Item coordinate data
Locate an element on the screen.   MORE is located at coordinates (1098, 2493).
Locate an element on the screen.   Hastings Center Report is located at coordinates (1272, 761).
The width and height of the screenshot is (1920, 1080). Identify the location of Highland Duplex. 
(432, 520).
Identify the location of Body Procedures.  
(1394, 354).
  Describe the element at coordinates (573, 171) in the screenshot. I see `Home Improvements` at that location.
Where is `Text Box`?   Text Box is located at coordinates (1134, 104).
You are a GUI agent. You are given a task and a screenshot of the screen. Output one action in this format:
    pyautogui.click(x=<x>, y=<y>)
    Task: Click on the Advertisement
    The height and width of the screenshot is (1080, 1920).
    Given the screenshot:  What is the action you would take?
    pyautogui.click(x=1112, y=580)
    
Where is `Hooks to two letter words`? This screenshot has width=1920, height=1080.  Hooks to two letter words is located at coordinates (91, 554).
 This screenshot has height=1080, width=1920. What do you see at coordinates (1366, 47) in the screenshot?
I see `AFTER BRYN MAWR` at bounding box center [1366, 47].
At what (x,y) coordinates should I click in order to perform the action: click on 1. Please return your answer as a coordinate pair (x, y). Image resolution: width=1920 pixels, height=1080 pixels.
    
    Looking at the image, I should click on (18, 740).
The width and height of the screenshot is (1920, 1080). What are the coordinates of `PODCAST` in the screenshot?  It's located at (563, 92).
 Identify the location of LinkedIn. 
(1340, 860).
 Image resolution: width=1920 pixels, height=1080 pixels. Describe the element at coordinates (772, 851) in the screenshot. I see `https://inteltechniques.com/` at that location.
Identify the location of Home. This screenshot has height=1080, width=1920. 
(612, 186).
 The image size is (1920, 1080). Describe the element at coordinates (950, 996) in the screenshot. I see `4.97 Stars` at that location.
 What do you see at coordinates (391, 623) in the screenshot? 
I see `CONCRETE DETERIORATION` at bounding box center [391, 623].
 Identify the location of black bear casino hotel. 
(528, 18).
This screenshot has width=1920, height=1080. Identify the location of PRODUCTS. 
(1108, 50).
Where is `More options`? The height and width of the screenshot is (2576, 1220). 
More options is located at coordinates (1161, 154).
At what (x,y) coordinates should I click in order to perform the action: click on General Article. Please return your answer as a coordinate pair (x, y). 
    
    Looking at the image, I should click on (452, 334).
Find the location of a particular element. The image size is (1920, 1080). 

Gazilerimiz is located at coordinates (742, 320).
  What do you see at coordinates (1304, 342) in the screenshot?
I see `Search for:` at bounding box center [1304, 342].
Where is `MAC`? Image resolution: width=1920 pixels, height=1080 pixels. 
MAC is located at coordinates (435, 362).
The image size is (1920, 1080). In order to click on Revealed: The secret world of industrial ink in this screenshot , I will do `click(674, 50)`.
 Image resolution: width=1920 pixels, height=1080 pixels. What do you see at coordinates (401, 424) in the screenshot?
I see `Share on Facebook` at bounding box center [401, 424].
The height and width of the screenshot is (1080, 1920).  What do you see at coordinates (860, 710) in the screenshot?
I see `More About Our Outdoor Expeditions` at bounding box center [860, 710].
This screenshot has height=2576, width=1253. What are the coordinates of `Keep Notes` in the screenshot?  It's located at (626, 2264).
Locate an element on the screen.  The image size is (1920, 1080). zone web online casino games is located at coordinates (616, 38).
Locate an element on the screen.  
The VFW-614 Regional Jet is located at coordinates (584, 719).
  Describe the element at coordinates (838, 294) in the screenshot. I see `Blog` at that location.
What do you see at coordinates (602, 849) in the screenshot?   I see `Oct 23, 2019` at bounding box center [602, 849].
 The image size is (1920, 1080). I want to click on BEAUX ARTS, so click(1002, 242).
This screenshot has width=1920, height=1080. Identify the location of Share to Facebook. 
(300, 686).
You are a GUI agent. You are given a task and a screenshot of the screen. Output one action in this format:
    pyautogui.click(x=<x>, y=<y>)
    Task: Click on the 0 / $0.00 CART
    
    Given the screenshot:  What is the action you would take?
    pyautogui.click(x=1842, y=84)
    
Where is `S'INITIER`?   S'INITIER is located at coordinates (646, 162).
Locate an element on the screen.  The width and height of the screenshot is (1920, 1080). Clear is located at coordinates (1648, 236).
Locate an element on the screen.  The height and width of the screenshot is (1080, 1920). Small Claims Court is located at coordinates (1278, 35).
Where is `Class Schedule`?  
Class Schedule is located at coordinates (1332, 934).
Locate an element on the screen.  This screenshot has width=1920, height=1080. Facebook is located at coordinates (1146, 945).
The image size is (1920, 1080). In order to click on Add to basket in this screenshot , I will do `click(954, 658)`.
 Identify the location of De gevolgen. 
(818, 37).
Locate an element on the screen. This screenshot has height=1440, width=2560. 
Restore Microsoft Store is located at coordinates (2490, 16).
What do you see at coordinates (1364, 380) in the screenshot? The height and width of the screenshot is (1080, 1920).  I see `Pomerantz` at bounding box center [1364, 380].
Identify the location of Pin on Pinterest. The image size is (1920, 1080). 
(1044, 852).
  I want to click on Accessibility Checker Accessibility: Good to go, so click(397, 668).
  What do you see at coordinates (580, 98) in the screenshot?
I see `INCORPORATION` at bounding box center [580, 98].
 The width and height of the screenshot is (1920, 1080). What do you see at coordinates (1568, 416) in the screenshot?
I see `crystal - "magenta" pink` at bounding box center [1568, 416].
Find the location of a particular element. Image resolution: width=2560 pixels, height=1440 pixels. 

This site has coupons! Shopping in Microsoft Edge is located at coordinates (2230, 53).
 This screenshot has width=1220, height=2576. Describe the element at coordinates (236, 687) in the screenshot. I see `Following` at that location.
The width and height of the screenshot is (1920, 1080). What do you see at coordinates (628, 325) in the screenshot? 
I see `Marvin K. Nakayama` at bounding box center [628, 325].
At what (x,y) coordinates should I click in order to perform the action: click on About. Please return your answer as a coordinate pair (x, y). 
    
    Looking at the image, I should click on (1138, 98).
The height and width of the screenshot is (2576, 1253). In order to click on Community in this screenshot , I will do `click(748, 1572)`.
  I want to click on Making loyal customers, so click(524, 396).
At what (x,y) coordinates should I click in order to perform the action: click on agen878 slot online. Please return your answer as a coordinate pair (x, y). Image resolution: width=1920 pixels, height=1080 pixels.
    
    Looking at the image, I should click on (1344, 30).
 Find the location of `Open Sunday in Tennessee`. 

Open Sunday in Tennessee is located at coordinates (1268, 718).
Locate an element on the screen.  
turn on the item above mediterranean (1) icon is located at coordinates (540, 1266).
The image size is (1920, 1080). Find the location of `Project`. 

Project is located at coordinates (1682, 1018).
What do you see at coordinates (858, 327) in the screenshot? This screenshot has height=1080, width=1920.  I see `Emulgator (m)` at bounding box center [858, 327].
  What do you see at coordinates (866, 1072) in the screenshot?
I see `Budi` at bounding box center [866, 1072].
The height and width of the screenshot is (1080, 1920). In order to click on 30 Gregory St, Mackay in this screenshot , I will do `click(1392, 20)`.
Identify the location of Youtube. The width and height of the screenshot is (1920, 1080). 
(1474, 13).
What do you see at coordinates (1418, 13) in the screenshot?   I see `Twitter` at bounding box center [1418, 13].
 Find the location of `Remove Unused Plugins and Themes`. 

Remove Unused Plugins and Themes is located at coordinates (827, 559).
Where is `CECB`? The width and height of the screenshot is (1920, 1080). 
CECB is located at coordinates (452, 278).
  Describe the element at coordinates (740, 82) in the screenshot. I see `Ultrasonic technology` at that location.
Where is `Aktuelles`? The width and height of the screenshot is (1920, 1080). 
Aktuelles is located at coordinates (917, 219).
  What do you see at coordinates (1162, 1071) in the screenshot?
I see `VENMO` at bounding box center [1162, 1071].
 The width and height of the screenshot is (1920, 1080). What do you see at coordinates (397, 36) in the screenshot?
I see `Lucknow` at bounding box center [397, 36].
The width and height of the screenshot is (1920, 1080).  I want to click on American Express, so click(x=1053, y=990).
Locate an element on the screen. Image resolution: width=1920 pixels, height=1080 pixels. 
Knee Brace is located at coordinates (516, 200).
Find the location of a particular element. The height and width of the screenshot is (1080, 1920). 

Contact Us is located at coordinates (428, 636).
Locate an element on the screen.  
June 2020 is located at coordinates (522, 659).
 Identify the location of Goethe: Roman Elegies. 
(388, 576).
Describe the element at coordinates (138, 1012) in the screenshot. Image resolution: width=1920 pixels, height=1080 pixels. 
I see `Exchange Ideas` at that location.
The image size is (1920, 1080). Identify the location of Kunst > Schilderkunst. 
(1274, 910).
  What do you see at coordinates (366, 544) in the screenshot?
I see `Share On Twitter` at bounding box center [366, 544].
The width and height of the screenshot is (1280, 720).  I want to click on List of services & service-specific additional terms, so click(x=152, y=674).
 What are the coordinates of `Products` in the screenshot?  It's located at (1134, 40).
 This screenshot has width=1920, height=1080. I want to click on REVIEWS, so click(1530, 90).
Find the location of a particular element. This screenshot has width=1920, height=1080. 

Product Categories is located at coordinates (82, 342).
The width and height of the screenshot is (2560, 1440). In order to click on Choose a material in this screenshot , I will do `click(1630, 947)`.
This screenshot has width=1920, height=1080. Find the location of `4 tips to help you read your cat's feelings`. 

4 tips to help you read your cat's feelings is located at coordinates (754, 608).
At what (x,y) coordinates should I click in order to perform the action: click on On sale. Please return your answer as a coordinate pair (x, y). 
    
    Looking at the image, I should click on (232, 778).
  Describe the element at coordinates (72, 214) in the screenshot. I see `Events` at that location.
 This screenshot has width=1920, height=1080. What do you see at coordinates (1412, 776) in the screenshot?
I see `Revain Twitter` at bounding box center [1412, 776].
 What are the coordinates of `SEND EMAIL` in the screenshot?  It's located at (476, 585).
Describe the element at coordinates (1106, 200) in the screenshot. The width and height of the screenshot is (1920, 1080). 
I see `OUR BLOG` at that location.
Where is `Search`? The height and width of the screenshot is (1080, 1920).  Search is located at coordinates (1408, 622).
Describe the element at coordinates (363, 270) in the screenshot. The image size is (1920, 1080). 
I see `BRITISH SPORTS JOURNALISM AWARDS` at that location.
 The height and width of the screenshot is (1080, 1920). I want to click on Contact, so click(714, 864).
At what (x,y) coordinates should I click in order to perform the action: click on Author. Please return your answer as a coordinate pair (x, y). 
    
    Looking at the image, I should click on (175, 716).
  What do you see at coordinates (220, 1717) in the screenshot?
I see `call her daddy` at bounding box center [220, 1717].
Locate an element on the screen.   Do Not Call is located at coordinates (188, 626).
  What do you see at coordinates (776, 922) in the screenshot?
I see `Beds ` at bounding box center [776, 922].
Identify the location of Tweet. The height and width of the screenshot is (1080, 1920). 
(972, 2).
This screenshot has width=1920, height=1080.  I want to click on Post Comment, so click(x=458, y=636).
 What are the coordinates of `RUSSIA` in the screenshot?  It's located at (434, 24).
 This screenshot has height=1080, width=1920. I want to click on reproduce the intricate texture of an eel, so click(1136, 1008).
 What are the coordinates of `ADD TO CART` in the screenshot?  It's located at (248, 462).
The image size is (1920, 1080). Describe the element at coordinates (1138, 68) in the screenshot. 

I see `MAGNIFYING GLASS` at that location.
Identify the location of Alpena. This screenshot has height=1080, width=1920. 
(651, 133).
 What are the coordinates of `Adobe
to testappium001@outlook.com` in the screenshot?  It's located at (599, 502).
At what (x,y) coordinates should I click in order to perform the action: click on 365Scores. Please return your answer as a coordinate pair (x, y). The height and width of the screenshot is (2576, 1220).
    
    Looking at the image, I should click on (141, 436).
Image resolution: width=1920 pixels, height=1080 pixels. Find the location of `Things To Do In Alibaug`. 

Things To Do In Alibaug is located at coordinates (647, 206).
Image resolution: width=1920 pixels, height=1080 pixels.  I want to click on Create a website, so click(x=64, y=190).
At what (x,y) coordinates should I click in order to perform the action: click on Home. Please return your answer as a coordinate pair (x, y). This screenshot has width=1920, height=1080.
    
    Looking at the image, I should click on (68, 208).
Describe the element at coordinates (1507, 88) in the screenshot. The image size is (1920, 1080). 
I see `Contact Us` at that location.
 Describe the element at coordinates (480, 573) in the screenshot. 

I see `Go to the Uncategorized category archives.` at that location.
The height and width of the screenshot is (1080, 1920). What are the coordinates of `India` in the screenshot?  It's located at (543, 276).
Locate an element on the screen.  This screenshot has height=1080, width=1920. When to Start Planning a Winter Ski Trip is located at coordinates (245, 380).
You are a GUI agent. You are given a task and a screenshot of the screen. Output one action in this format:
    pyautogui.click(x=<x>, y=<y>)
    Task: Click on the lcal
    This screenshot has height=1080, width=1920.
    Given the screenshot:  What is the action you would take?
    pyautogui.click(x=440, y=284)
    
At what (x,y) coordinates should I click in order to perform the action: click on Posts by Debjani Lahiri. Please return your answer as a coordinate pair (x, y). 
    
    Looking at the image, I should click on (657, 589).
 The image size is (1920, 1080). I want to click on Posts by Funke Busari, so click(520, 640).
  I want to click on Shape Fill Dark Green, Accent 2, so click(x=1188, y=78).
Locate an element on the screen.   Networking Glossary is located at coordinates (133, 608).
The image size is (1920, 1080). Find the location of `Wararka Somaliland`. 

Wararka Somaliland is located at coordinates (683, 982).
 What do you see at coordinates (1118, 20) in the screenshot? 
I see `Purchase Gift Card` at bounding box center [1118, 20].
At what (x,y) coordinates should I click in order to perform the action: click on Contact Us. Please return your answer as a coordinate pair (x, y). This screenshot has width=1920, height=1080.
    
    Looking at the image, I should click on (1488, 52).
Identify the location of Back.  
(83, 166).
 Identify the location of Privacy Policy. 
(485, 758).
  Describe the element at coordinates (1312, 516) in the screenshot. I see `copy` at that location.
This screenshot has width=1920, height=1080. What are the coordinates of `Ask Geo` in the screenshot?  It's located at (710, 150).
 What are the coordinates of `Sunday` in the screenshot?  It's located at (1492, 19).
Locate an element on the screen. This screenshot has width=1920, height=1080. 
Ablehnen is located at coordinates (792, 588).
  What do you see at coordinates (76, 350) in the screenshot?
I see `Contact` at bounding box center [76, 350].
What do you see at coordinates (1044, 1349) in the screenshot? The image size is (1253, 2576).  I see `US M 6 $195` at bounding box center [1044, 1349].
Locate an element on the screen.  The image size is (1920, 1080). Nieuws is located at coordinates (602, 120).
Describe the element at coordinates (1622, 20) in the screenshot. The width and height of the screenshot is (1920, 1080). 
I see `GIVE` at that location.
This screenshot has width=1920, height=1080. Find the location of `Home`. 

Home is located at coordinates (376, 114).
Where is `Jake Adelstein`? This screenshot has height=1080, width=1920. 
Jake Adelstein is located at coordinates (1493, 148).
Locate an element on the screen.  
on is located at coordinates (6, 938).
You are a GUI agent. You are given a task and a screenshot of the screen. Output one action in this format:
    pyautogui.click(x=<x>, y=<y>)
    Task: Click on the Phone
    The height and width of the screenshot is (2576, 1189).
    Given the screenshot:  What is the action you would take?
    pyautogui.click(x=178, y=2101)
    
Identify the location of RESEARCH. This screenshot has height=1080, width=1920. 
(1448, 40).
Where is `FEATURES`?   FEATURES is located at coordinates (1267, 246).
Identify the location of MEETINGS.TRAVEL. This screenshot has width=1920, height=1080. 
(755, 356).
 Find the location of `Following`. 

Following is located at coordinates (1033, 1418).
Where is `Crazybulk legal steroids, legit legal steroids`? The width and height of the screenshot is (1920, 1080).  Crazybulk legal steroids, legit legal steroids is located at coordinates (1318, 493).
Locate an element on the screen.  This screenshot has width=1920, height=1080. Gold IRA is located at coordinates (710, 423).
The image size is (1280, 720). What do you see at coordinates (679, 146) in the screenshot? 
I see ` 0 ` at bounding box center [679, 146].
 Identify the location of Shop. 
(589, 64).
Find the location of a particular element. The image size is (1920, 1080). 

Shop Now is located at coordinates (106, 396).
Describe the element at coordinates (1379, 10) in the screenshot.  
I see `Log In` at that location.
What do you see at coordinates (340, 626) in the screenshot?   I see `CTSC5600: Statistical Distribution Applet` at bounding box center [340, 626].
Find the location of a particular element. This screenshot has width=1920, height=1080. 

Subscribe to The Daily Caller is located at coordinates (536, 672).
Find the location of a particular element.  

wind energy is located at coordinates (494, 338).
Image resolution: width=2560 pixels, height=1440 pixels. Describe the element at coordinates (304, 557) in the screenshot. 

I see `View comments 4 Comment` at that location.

**EXERCISE BRIEF:** Find every line in the rows above that contains the word "Tennessee" and copy each of those lines.

**RESULT FOR THIS EXERCISE:**
 Find the location of `Open Sunday in Tennessee`. 
Open Sunday in Tennessee is located at coordinates (1268, 718).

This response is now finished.